Excerpted data Start Marker

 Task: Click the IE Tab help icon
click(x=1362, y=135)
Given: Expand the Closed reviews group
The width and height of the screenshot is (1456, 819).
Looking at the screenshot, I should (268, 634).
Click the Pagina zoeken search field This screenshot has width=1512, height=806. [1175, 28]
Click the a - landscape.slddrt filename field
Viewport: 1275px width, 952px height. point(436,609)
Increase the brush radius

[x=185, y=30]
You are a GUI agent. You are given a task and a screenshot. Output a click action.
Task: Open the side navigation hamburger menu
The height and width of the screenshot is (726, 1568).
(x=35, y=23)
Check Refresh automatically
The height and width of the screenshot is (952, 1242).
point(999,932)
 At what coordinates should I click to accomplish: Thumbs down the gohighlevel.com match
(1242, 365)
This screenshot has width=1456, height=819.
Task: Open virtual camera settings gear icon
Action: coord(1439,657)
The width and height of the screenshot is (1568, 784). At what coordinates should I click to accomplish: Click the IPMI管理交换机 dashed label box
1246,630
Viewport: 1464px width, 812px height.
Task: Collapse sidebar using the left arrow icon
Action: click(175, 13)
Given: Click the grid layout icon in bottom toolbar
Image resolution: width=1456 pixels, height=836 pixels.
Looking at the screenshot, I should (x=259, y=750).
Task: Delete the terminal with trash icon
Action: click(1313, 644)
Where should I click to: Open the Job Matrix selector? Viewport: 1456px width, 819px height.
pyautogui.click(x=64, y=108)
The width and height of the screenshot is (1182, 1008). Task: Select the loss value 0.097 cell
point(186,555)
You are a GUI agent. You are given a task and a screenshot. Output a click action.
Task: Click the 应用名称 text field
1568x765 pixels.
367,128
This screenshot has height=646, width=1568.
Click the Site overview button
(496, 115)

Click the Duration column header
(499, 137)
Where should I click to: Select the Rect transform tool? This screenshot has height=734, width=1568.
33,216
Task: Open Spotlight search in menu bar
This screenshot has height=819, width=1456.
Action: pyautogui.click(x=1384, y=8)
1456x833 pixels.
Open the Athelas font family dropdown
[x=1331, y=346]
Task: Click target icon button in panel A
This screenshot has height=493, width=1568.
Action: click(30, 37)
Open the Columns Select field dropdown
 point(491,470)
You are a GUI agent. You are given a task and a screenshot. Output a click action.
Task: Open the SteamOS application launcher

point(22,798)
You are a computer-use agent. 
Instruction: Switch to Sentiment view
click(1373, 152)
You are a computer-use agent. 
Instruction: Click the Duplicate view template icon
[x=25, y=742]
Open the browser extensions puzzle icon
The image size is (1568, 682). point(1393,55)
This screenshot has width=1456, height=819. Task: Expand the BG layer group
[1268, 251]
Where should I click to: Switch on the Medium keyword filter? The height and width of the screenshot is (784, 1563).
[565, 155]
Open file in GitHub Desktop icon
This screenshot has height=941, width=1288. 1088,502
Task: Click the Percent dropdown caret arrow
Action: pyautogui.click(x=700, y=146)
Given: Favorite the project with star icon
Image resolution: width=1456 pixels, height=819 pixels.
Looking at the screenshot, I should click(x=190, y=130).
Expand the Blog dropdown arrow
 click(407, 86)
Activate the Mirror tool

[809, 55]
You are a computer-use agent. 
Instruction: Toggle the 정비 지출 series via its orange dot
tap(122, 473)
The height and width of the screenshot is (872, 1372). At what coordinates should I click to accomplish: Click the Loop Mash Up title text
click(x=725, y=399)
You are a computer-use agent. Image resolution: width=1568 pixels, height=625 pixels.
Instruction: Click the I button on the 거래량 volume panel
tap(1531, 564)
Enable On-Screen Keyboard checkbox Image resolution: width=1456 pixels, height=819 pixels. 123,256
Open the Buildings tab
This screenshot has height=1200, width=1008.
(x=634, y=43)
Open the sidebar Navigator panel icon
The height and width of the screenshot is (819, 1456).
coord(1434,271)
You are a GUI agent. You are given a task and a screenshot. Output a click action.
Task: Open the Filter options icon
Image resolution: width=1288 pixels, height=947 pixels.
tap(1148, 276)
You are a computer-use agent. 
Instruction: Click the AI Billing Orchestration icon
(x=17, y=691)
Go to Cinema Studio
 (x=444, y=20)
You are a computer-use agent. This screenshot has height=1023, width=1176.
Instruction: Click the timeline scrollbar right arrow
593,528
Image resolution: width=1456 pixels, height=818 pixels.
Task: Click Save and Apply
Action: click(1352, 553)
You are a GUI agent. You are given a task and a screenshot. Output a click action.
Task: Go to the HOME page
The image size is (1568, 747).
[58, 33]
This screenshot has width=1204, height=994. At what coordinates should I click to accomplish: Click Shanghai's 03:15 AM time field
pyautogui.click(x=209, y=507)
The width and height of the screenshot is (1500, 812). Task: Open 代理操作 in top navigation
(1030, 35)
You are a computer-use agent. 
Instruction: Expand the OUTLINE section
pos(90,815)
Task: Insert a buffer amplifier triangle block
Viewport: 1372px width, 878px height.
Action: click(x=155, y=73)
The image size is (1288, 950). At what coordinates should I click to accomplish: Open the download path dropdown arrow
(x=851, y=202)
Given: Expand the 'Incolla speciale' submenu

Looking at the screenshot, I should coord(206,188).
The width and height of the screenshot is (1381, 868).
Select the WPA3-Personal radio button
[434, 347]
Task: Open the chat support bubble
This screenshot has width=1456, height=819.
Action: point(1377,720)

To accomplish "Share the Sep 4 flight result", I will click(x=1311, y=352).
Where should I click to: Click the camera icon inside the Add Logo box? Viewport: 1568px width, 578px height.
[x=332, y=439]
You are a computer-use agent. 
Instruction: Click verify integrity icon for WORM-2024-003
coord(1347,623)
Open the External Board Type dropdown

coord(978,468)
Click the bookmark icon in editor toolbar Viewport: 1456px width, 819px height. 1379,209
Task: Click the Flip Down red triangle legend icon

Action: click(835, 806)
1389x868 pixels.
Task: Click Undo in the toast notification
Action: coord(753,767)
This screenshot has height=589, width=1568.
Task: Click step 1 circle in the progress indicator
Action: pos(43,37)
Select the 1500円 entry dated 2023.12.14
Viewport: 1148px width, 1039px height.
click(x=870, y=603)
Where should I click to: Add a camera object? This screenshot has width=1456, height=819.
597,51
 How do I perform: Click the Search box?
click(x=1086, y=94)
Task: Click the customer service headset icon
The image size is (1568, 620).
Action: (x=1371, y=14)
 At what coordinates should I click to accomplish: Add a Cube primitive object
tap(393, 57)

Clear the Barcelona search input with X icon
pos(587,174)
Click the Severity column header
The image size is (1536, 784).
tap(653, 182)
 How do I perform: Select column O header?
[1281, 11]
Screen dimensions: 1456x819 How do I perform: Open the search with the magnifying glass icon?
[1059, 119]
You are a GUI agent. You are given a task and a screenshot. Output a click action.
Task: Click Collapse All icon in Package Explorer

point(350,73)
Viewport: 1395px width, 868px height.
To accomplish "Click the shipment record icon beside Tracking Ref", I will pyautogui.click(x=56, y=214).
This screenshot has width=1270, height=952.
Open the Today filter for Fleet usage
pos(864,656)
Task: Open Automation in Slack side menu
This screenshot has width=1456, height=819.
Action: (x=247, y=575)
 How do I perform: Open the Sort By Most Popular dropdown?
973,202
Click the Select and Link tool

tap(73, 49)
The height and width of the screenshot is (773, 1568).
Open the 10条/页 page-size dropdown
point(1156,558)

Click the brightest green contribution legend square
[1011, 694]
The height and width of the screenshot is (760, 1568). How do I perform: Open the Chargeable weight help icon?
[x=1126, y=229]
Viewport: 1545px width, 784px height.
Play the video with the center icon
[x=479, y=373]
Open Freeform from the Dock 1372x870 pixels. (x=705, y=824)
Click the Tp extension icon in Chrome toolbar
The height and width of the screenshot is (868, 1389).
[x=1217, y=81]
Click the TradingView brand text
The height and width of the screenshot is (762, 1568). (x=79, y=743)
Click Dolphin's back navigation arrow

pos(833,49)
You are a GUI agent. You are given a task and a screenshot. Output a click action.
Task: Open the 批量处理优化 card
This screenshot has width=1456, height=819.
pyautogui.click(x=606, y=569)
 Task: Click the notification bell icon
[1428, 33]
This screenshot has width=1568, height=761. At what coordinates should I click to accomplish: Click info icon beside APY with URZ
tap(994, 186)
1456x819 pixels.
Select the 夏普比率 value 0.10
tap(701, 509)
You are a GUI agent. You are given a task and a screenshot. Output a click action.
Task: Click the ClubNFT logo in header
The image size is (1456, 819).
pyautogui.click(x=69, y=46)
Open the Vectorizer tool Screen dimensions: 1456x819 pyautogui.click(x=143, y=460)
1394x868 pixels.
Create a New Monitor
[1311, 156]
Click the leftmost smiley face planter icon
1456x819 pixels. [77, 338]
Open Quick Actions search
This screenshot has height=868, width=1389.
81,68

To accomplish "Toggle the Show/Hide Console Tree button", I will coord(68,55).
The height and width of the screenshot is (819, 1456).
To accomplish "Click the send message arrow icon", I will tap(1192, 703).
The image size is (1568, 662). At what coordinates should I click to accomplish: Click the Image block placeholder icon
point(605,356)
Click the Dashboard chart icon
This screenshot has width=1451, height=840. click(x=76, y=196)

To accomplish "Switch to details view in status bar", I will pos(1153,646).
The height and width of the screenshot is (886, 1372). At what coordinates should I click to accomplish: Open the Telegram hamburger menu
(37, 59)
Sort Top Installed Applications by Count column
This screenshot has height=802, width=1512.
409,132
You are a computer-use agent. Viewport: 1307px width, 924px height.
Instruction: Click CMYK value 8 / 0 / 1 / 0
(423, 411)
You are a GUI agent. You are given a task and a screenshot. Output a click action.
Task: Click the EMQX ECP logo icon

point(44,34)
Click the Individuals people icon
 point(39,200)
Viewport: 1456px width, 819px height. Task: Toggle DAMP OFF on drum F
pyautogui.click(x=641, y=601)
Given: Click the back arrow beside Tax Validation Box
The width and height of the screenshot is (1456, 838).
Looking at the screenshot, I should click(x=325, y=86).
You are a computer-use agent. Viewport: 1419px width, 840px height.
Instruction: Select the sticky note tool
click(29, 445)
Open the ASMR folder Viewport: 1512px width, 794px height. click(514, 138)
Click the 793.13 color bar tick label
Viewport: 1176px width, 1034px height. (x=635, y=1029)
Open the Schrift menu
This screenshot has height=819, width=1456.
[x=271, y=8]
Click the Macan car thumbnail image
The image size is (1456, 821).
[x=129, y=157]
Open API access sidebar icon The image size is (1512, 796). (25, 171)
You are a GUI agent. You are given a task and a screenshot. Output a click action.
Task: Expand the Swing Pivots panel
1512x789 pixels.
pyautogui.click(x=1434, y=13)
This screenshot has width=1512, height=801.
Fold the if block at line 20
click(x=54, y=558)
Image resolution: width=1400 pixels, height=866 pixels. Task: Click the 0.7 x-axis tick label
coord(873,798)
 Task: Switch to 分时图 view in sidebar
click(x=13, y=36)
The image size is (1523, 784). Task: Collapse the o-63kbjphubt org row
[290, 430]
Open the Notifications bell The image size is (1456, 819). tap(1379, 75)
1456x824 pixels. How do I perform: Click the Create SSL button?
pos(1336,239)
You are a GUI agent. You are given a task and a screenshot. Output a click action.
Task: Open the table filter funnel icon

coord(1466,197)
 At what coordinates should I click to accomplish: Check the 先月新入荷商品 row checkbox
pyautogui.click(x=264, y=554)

Excerpted data End Marker

» Problem requirements: With the line that contains "This screenshot has height=802, width=1512." as the start, output every line through the end of the entries exactly. Add no other lines.

» Output of the exercise:
This screenshot has height=802, width=1512.
409,132
You are a computer-use agent. Viewport: 1307px width, 924px height.
Instruction: Click CMYK value 8 / 0 / 1 / 0
(423, 411)
You are a GUI agent. You are given a task and a screenshot. Output a click action.
Task: Click the EMQX ECP logo icon

point(44,34)
Click the Individuals people icon
 point(39,200)
Viewport: 1456px width, 819px height. Task: Toggle DAMP OFF on drum F
pyautogui.click(x=641, y=601)
Given: Click the back arrow beside Tax Validation Box
The width and height of the screenshot is (1456, 838).
Looking at the screenshot, I should click(x=325, y=86).
You are a computer-use agent. Viewport: 1419px width, 840px height.
Instruction: Select the sticky note tool
click(29, 445)
Open the ASMR folder Viewport: 1512px width, 794px height. click(514, 138)
Click the 793.13 color bar tick label
Viewport: 1176px width, 1034px height. (x=635, y=1029)
Open the Schrift menu
This screenshot has height=819, width=1456.
[x=271, y=8]
Click the Macan car thumbnail image
The image size is (1456, 821).
[x=129, y=157]
Open API access sidebar icon The image size is (1512, 796). (25, 171)
You are a GUI agent. You are given a task and a screenshot. Output a click action.
Task: Expand the Swing Pivots panel
1512x789 pixels.
pyautogui.click(x=1434, y=13)
This screenshot has width=1512, height=801.
Fold the if block at line 20
click(x=54, y=558)
Image resolution: width=1400 pixels, height=866 pixels. Task: Click the 0.7 x-axis tick label
coord(873,798)
 Task: Switch to 分时图 view in sidebar
click(x=13, y=36)
The image size is (1523, 784). Task: Collapse the o-63kbjphubt org row
[290, 430]
Open the Notifications bell The image size is (1456, 819). tap(1379, 75)
1456x824 pixels. How do I perform: Click the Create SSL button?
pos(1336,239)
You are a GUI agent. You are given a task and a screenshot. Output a click action.
Task: Open the table filter funnel icon

coord(1466,197)
 At what coordinates should I click to accomplish: Check the 先月新入荷商品 row checkbox
pyautogui.click(x=264, y=554)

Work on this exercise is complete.